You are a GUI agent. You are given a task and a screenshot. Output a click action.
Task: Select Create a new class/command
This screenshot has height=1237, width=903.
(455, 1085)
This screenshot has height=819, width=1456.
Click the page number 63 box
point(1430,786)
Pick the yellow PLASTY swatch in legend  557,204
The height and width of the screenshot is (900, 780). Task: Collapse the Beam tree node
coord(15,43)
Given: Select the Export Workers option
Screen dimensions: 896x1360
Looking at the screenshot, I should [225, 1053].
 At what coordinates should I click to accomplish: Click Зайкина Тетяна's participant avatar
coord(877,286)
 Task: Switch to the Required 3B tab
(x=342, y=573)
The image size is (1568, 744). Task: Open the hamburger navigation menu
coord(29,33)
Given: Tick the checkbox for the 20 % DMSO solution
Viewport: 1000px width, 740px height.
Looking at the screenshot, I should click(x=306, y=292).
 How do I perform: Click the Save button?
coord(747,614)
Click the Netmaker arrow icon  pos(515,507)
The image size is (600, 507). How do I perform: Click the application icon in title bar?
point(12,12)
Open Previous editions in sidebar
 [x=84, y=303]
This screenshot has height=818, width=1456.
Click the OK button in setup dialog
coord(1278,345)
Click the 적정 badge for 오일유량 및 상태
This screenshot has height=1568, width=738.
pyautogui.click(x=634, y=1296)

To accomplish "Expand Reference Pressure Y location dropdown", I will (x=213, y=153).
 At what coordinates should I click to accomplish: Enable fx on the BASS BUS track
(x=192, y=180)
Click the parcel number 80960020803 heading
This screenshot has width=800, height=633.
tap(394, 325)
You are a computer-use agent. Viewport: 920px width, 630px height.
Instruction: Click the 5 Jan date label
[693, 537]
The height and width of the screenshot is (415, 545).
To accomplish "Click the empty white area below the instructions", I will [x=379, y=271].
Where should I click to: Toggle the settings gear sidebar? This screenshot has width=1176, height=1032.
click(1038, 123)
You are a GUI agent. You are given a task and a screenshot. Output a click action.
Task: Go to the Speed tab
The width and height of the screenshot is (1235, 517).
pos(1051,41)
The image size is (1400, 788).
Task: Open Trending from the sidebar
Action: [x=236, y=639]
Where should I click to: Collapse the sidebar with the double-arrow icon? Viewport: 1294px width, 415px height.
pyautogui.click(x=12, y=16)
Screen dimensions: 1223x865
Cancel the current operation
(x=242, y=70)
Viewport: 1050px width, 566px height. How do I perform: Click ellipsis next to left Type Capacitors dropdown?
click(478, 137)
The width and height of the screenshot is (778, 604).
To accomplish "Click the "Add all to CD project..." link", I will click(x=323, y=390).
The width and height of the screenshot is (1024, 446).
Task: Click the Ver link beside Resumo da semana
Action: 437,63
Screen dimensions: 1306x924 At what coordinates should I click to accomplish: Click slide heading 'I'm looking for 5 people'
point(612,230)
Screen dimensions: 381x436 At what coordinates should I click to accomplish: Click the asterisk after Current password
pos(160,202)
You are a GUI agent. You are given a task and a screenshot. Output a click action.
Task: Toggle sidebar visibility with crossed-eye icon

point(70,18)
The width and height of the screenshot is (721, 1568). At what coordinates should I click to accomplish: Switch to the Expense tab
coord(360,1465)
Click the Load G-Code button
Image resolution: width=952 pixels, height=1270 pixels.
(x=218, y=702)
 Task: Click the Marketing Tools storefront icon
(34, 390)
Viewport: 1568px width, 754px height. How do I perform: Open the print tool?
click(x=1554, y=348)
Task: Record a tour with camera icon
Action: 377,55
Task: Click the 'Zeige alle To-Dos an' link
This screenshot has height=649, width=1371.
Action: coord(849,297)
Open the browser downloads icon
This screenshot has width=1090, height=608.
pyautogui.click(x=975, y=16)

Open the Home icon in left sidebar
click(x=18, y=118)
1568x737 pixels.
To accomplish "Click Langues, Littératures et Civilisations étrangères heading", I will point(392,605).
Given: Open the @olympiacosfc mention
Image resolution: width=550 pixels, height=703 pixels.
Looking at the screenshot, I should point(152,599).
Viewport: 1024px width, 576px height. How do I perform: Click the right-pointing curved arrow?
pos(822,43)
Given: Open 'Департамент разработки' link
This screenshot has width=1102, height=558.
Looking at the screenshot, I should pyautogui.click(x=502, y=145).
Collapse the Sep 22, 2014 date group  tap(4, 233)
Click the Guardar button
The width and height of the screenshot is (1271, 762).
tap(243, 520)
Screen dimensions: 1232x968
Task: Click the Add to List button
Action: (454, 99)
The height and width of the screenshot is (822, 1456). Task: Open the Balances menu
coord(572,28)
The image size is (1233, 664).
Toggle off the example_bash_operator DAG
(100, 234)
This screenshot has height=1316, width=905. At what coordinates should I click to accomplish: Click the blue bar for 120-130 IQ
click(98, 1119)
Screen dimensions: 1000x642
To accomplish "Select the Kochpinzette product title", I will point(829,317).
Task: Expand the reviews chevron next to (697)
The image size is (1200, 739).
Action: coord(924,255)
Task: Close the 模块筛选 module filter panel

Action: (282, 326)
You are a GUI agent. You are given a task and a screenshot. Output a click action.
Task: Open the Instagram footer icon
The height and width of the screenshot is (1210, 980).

▶ [Your instructions]:
Can you repeat the rows from the line with "You are a computer-use" up to and including the line with "point(612,230)", substituting "Display size" for "Screen dimensions" and leaving everything else unchanged?

▶ [Output below]:
You are a computer-use agent. Viewport: 920px width, 630px height.
Instruction: Click the 5 Jan date label
[693, 537]
The height and width of the screenshot is (415, 545).
To accomplish "Click the empty white area below the instructions", I will [x=379, y=271].
Where should I click to: Toggle the settings gear sidebar? This screenshot has width=1176, height=1032.
click(1038, 123)
You are a GUI agent. You are given a task and a screenshot. Output a click action.
Task: Go to the Speed tab
The width and height of the screenshot is (1235, 517).
pos(1051,41)
The image size is (1400, 788).
Task: Open Trending from the sidebar
Action: [x=236, y=639]
Where should I click to: Collapse the sidebar with the double-arrow icon? Viewport: 1294px width, 415px height.
pyautogui.click(x=12, y=16)
Display size: 1223x865
Cancel the current operation
(x=242, y=70)
Viewport: 1050px width, 566px height. How do I perform: Click ellipsis next to left Type Capacitors dropdown?
click(478, 137)
The width and height of the screenshot is (778, 604).
To accomplish "Click the "Add all to CD project..." link", I will click(x=323, y=390).
The width and height of the screenshot is (1024, 446).
Task: Click the Ver link beside Resumo da semana
Action: 437,63
Display size: 1306x924 At what coordinates should I click to accomplish: Click slide heading 'I'm looking for 5 people'
point(612,230)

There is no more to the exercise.